PROBLEM TO WORK ON | Each line of the data below that carries the word "header" needs to be copied.

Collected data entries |
^^^^^^^^^^^^^^^^
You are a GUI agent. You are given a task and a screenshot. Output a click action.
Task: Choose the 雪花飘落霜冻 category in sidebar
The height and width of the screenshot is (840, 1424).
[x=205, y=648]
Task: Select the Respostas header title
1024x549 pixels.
^^^^^^^^^^^^^^^^
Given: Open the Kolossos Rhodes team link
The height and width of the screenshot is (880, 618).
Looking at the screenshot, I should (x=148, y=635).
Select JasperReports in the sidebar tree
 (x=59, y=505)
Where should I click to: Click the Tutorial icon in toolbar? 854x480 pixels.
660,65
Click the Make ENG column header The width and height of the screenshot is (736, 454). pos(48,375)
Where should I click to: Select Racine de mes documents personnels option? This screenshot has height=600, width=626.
^^^^^^^^^^^^^^^^
EXERCISE OUTPUT |
Task: Select the Respostas header title
Click the Make ENG column header The width and height of the screenshot is (736, 454). pos(48,375)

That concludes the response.